Contribution of flow cytometric immunophenotyping to the evaluation of tissues with suspected lymphoma?

BACKGROUND

A critical analysis of the contribution of flow cytometric immunophenotyping (FCI) to the evaluation of lymph nodes and extranodal tissues with suspected lymphoma by a large, retrospective approach has not been reported previously and represents the purpose of this study.

METHODS

A total of 278 lymph nodes and 95 extranodal tissue specimens submitted over a 2-year period with complete histologic, FCI, and immunohistochemical (IH) data formed the basis of the study.

RESULTS

The FCI data contributed significantly to or was consistent with the final tissue diagnosis in the majority (94%) of the tissue samples.

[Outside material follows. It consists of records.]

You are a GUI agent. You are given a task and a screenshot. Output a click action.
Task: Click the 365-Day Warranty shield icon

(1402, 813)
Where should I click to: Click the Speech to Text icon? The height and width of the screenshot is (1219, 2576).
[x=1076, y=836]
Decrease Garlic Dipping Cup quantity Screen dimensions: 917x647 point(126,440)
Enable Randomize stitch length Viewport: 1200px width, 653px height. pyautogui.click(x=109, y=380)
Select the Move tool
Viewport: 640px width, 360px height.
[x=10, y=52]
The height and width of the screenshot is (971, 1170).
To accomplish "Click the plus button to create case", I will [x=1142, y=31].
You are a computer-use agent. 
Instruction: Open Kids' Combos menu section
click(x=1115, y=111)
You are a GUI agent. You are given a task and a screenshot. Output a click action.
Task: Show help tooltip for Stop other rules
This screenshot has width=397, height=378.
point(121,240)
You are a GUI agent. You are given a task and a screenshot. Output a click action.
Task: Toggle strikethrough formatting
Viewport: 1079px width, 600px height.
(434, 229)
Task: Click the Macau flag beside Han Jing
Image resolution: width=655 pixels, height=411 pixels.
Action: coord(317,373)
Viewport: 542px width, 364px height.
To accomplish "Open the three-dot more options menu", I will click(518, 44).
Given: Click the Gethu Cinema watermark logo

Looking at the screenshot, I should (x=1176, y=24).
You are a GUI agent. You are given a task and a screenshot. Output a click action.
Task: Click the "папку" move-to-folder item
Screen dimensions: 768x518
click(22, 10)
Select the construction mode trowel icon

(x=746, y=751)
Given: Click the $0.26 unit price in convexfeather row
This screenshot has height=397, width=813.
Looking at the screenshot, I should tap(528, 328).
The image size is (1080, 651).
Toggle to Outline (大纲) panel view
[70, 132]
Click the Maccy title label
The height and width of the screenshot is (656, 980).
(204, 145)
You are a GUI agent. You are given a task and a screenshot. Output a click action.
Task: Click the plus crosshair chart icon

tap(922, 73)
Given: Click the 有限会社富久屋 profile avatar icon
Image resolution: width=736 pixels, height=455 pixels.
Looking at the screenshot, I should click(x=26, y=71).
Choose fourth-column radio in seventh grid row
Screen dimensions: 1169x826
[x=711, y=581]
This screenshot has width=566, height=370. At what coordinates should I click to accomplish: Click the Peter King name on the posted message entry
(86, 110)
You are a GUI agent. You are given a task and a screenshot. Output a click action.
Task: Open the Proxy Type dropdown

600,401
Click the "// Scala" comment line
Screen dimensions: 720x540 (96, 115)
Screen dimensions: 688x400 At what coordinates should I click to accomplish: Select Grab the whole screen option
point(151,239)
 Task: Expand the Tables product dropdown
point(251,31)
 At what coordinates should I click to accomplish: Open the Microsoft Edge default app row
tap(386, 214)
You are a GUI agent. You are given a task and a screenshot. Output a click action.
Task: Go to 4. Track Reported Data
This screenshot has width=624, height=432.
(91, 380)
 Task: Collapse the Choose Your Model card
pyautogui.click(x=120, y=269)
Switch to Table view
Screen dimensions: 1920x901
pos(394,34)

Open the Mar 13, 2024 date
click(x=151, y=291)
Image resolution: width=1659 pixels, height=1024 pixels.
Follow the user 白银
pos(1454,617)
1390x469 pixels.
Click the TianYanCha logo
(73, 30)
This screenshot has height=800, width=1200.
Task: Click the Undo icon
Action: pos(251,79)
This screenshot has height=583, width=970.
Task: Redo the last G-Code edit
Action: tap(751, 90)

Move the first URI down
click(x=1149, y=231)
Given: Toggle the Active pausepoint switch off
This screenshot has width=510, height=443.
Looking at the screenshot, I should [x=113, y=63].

There is no well-described utility of flow cytometry markers for Hodgkin's lymphoma (HL) due to the usual scarcity of tumor cells in the final cell suspensions obtained from these tumors. However, the FCI data excluded non-Hodgkin's lymphoma (NHL) and suggested the possible usefulness of CD15 and CD30 by FCI in HL. In addition, immunophenotypic data by FCI in combination with touch imprint cytomorphology was useful in excluding a diagnosis of NHL in cases of nonhematopoietic malignancies and was particularly useful in defining the following hematopoietic tumors and malignancies: thymoma, T-cell lymphoblastic lymphoma, leukemia cutis, and plasma cell dyscrasia. Thus, IH was not essential for the diagnosis in these latter cases and was performed in only two cases (one thymoma and one plasma cell dyscrasia). Of interest, FCI supported the diagnosis in 3 cases of Ewing's sarcoma/primitive neuroectodermal tumor by detection of CD56 on the surface of the malignant cell. Only 11% of NHL were "negative" by FCI (i.e., an aberrant T-cell or monoclonal B-cell population was not identified). Reasons for these discrepancies included partial tissue involvement by the NHL with sampling differences, T-cell rich or lymphohistiocytic-rich variants with a small population of monoclonal B cells, marked tumoral sclerosis, poor tumor preservation, and T-cell NHL without an aberrant immunophenotype. Only 60% of CD30+ anaplastic large cell lymphomas (ALCL) were CD30+ by FCI.

CONCLUSIONS

FCI data should always be correlated with light microscopy if no FCI abnormalities are detected; IH may need to be performed in selected cases. It is less necessary to perform microscopic examination of tissues when the FCI data are positive and indisputable. However, in selected cases in which FCI data is diagnostic, microscopic observations may provide additional information due to sampling.